5. – Financieel beheer en interne controle
Artikel 23 – Administratie
De administratie is zodanig van opzet en werking, dat zij dienstbaar is
voor:
- a.
het sturen en het beheersen van activiteiten en processen in de
gemeente als geheel en in de afdelingen;
- b.
het verstrekken van informatie over ontwikkelingen in de omvang van
activa met economisch nut, activa met maatschappelijk nut,
voorraden, vorderingen, schulden en contracten;
- c.
het verschaffen van informatie over uitputting van de toegekende
budgetten en investeringskredieten en voor het maken van
kostencalculaties;
- d.
het verschaffen van informatie over indicatoren met betrekking tot
de gemeentelijke productie van goederen en diensten en de
maatschappelijke effecten van het gemeentelijk beleid;
- e.
het afleggen van verantwoording over de rechtmatigheid, de
doelmatigheid en de doeltreffendheid van het gevoerde bestuur in
relatie tot de gestelde beleidsdoelen, de begroting en relevante
wet- en regelgeving;
- f.
de controle van de registratie van gegevens als zodanig en van de
daaraan ontleende informatie, evenals voor de controle op de
rechtmatigheid, de doelmatigheid en de doeltreffendheid van het
gevoerde bestuur in relatie tot de gestelde beleidsdoelen, de
begroting en relevante wet- en regelgeving.
Artikel 24 – Interne controle
- a.
Het college zorgt ten behoeve van het getrouwe beeld van de jaarrekening
en de rechtmatigheid van de baten en lasten en de balansmutaties voor de
jaarlijkse interne toetsing van de getrouwheid van de
informatieverstrekking en de rechtmatigheid van de beheershandelingen.
Bij afwijkingen neemt het college maatregelen tot herstel.
- b.
Het college zorgt voor de systematische controle van de registratie en
de ontwikkeling van de bezittingen en het vermogen van de gemeente met
dien verstande dat de waardepapieren, de voorraden, de uitstaande
leningen, de (debiteuren)vorderingen, de opgenomen leningen en de
(crediteuren)schulden jaarlijks worden
gecontroleerd en registergoederen en bedrijfsmiddelen minimaal eenmaal
in de vier jaar.
Bij afwijkingen in de registratie neemt het college maatregelen voor
herstel van de tekortkomingen.
Artikel 25 – Misbruik en oneigenlijk gebruik
Het college zorgt voor en legt vast de regels voor het voorkomen van
misbruik en oneigenlijk gebruik van gemeentelijke regelingen en eigendommen.
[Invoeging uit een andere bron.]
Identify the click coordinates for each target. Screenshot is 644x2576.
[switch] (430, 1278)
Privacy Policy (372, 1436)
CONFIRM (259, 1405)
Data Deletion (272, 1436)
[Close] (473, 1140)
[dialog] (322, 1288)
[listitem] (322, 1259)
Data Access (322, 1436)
6. – Financiële organisatie
Artikel 26 – Financiële organisatie
Het college zorgt voor en legt vast:
- a.
een eenduidige indeling van de gemeentelijke organisatie en een
eenduidige toewijzing van de gemeentelijke taken aan de
afdelingen;
- b.
een adequate scheiding van taken, functies, bevoegdheden,
verantwoordelijkheden, zodat aan de eisen van interne controle wordt
voldaan en de betrouwbaarheid van de verstrekte informatie aan
beleids- en beheersorganen is gewaarborgd;
- c.
de verlening van mandaten en volmachten voor het aangaan van
verplichtingen ten laste van de toegekende budgetten en
investeringskredieten;
- d.
de regels voor taken en bevoegdheden, de verantwoordingsrelaties en
de bijbehorende informatievoorziening van de financieringsfunctie
en
- e.
de kostenverdeelsleutels voor het eenduidig toewijzen van de lasten
en baten aan de producten van de productraming en de
productrealisatie.
Artikel 27 – Inkoop en aanbesteding.
Het college zorgt voor en legt vast de interne regels voor de inkoop en de
aanbesteding van goederen, werken en diensten.
7. - Slotbepalingen
Artikel 28 – Inwerkingtreding
- a.
Deze verordening treedt in werking met ingang van 19 maart 2013;
- b.
Deze verordening treedt in de plaats van de “Financiële verordening
gemeente Leiderdorp 2011”, vastgesteld door de raad op 5 september 2011.
Artikel 29 – Citeerartikel
Deze verordening wordt in de gemeentelijke stukken aangehaald onder de naam
“Financiële verordening 2013 gemeente Leiderdorp”.